We can get the total number of rows in a table by using the MySQL mysqli_num_rows() function.

Syntax:

mysqli_num_rows(result); 

The result is to specify the result set identifier returned by mysqli_query() function.

Example:

<?php
	$sql = "SELECT * from users";
	if ($result = mysqli_query($con, $sql)) {
		// Return the number of rows in result set
		$rowcount = mysqli_num_rows( $result );
		// Display result
		printf("Total rows in this table : %d\n", $rowcount);
	}
?>

Output:

Total rows in this table : 5

We count the table rows using MySQL count() function. It’s an aggregate function used to count rows.

Syntax:

select count (*) from table;

Updating Records with PHP

The UPDATE statement is used to update existing records in a tabl.

Syntax:

UPDATE table_name SET column1=value, column2=value2,... WHERE some_column=some_value

Example:

<?php
	$servername = "localhost";
	$username = "username";
	$password = "password";
	$dbname = "myDB";
	// Create connection
	$conn = mysqli_connect($servername, $username, $password, $dbname);
	// Check connection
	if (!$conn) {
 		die("Connection failed: " . mysqli_connect_error());
	}
	$sql = "UPDATE users SET lastname='Shah' WHERE id=1";
	if (mysqli_query($conn, $sql)) {
 		echo "Record updated successfully";
	}
	else {
 		echo "Error updating record: " . mysqli_error($conn);
	}
	// Close connection
	mysqli_close($conn);
?>

Deleting Data from MySQL Database

Data can be deleted from MySQL tables by executing SQL DELETE statement through PHP function mysql_query(). Below is a simple example to delete records into users table.

To delete a record in any table it is required to locate that record by using a conditional clause. Below example uses primary key to match a record in users table.

Example:

<?php
	$servername = "localhost";
	$username = "username";
	$password = "password";
	$dbname = "myDB";
	// Create connection
	$conn = mysqli_connect($servername, $username, $password, $dbname);
	// Check connection
	if (!$conn) {
 		die("Connection failed: " . mysqli_connect_error());
	}
	$sql = "DELETE FROM users WHERE id = $user_id";
	if (mysqli_query($conn, $sql)) {
 		echo "Record Deleted successfully";
	}
	else {
 		echo "Error deleting record: " . mysqli_error($conn);
	}
	// Close connection
	mysqli_close($conn);
?>

Ensuring Secure SQL

Database security with respect to PHP comes down to three broad issues.

1. Protecting the MySQL access information
2. Not display too much about the database.
3. Being careful when running queries, particularly those involving user submitted data.

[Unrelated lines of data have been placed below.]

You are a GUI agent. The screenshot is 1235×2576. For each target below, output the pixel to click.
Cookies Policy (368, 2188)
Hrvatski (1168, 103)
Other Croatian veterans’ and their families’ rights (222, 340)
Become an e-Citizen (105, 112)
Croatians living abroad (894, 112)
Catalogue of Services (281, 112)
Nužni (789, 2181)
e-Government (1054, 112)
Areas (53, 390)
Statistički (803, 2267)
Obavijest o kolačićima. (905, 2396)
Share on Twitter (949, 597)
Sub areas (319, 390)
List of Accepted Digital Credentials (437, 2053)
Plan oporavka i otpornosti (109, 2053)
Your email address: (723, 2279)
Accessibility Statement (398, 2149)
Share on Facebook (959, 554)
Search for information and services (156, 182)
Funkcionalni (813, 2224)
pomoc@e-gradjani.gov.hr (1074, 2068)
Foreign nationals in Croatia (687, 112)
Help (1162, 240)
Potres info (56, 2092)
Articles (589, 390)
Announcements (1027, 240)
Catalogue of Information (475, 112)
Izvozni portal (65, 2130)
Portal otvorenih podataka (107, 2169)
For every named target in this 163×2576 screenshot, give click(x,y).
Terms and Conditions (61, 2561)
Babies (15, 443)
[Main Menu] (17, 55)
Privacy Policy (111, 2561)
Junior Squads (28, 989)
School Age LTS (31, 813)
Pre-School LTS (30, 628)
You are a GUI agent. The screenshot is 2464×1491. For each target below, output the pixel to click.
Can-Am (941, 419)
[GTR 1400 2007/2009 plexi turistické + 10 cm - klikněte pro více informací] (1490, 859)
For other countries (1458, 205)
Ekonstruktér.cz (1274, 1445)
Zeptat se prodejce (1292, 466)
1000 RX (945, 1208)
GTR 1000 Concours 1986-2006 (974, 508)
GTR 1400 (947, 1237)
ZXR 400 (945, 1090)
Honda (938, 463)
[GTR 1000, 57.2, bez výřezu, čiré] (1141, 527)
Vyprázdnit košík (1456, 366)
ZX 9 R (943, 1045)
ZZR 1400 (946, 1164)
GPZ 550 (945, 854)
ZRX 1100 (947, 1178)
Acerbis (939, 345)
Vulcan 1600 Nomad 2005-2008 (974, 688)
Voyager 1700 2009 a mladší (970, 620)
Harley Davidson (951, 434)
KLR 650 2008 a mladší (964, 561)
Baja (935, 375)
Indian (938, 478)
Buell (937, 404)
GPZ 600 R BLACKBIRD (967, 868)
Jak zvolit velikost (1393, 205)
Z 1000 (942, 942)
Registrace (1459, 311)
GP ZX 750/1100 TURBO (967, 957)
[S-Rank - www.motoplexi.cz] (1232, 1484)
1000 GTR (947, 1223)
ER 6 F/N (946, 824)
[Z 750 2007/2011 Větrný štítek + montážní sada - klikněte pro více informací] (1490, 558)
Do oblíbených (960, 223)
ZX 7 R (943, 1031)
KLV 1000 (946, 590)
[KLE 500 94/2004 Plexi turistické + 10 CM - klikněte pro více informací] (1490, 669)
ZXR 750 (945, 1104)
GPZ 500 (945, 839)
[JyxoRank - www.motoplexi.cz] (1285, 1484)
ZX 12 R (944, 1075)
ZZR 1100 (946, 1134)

You can accomplish the first objective by securing the MySQL connection script outside of the Web directory so that it is never viewable through a Web browser.

The second objective is achieved by not letting the user see PHP’s error messages or your queries (in these scripts, that information is printed out for your debugging purposes; you’d never want to do that on a live site).

For the third objective, there are numerous steps you can and should take, all based upon the premise of never trusting user supplied data.

First, validate that some value has been submitted, or that it is of the proper type (number, string, etc.).

Second, use regular expressions to make sure that submitted data matches what you would expect.

Third, you can typecast some values to guarantee that they’re numbers.

Fourth recommendation is to run user submitted data through the mysql_real_ escape_string() function.

This function cleans data by escaping what could be problematic characters.

$clean = mysql_real_escape_string($dbc, data); 

For security purposes, mysql_real_escape_string() should be used on every text input in a form.